Can government team up to save the Menhaden?

This is the story of how an angler and two government bureaucrats may have saved the Atlantic Ocean.

Menhaden were once so plentiful in the Atlantic that early pioneers described them as swimming in schools twenty-five miles long or more, packing themselves into bays and estuaries where they came to feed on dense schools of phytoplankton (algae and vegetable matter). But those days are long gone.

In the 1950s, the introduction of spotter planes and hydraulic technology to the fishery resulted in blowout years: 1.5 billion pounds of menhaden were caught in 1956, largely from the Chesapeake Bay and its environs. Ten years later, the catch had declined 70 percent, to 464 million pounds.

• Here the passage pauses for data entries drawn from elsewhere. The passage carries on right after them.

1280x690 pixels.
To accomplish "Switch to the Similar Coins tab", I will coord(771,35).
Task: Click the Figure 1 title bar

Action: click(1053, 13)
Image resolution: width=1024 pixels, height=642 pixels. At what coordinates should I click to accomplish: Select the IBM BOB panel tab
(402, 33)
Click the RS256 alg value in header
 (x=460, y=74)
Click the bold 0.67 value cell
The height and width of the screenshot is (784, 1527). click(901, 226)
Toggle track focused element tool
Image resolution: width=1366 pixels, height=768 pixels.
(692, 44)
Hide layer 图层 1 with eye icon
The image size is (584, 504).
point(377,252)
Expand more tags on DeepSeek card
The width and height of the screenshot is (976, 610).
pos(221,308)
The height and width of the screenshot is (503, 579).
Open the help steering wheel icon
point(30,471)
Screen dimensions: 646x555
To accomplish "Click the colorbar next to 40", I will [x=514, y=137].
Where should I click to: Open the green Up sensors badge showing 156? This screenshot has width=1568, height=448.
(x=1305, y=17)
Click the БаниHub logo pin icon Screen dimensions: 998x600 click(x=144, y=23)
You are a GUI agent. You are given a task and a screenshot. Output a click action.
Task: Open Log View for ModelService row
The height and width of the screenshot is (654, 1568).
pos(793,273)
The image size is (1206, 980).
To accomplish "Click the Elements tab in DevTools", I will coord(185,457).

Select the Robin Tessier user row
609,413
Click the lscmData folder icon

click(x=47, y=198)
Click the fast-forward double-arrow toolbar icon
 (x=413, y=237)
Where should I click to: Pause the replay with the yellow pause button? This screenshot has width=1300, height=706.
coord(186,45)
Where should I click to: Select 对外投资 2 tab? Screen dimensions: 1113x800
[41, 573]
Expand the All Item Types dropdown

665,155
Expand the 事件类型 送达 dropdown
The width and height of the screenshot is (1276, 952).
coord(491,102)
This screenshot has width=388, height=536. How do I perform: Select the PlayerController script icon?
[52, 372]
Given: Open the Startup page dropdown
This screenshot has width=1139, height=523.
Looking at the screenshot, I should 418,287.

The Menhaden are currently at record low numbers.

Alison Fairbrother is the director of the Public Trust Project. She told Chris Dorobek on the DorobekINSIDER program about the regulators responsible for keeping the fisheries alive. Atlantic States Marine Fisheries Commission (ASMFC).

In 2009, a routine methodological upgrade at NOAA—and the subsequent discovery of a few lines of faulty computer code—forced the start of a profound shift in the ASMFC’s estimates of menhaden stocks. Now, Price and his angler and environmental allies have the upper hand—at least for the moment. In response, Virginia politicians are threatening a bizarre countermove: seceding from the ASMFC, and thereby throwing the entire regulatory regime into disarray. The struggle for control of menhaden has suddenly been pulled out into the open water. How it plays out could determine the long-term ecological health of the Atlantic Ocean.

Fairbrother reports that government scrutiny is making a big difference.